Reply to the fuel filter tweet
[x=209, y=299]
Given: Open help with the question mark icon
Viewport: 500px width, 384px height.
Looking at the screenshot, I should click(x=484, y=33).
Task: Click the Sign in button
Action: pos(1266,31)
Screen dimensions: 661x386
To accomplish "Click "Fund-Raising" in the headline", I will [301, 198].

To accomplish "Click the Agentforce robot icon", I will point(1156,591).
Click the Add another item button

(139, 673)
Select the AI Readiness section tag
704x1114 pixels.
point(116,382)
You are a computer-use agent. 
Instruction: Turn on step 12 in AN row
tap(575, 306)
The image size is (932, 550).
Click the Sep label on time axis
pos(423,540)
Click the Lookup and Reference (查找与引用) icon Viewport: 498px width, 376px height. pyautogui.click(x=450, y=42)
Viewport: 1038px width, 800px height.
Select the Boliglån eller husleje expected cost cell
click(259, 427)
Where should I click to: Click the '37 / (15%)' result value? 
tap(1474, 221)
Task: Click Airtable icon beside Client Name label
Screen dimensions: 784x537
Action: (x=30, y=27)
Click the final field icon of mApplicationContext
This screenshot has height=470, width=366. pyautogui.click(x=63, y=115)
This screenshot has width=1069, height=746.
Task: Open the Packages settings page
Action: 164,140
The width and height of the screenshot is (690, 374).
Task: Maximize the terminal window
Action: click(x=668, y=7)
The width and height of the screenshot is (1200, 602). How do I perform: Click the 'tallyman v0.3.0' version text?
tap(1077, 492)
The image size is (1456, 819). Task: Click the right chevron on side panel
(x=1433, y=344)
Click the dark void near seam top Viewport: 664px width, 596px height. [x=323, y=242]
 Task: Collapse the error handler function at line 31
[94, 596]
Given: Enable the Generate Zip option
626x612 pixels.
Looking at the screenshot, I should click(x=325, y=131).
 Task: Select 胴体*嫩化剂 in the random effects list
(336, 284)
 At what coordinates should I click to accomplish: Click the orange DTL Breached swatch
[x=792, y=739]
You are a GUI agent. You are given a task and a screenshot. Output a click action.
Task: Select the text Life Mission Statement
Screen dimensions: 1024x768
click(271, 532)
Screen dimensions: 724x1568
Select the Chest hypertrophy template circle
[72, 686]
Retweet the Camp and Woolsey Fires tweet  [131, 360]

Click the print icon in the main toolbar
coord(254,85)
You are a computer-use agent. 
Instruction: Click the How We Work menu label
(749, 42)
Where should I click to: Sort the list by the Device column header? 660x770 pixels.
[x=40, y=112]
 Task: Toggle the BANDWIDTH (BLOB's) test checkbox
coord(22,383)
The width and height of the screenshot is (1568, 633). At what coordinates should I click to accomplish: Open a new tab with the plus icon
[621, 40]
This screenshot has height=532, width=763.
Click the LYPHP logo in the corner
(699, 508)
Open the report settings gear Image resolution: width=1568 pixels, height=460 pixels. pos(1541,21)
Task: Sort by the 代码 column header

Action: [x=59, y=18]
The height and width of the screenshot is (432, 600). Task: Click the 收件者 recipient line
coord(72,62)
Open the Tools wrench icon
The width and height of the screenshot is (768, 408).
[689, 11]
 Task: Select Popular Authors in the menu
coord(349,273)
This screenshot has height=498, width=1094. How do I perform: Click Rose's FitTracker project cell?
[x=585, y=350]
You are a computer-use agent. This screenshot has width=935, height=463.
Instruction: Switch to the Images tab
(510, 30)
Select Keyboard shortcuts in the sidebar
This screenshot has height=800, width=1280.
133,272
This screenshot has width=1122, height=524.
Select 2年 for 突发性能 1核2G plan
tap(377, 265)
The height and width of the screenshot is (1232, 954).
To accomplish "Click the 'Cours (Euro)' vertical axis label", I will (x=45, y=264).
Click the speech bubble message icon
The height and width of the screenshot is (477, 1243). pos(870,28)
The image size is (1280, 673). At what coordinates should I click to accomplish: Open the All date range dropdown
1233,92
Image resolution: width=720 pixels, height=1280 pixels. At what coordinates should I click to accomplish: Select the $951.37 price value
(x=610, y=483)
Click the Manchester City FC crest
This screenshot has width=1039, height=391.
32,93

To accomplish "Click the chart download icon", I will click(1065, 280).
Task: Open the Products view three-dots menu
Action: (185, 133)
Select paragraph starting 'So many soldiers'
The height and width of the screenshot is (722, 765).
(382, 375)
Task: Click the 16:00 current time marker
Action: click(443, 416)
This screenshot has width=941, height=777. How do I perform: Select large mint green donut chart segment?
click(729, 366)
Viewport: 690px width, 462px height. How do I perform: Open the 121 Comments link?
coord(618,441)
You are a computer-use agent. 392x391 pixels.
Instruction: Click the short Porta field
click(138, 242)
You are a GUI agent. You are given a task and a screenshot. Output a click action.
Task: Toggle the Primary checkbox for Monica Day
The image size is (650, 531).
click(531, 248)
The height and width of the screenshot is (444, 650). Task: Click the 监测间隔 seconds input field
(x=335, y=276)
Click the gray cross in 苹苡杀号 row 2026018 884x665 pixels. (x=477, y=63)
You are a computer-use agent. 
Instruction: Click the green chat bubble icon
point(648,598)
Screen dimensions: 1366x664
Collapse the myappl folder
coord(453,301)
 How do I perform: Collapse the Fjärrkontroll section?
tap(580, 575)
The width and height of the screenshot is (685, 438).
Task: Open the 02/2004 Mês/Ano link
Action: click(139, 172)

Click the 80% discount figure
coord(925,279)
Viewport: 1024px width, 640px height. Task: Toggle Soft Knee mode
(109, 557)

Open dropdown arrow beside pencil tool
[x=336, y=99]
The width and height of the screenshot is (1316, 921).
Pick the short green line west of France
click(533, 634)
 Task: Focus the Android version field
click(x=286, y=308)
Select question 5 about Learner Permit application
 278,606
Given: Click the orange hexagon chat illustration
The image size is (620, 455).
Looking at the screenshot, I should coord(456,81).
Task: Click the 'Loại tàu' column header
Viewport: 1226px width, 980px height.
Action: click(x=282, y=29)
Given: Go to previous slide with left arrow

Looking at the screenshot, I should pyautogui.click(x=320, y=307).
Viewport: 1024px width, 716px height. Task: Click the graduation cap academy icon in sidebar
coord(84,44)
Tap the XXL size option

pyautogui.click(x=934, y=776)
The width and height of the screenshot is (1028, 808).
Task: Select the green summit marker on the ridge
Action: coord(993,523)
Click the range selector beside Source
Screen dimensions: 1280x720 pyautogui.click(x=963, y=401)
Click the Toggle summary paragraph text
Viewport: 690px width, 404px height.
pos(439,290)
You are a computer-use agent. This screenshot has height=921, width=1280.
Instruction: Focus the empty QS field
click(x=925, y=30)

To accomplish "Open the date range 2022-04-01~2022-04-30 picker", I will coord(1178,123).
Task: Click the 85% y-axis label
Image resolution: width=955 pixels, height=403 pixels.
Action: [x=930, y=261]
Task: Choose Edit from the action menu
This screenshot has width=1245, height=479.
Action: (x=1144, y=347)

## [What you are asked to do]
Beginning with the top line of the data above, output every line exactly until the one that contains "Screen dimensions: 661x386", and include that one too.

## [Output below]
Reply to the fuel filter tweet
[x=209, y=299]
Given: Open help with the question mark icon
Viewport: 500px width, 384px height.
Looking at the screenshot, I should click(x=484, y=33).
Task: Click the Sign in button
Action: pos(1266,31)
Screen dimensions: 661x386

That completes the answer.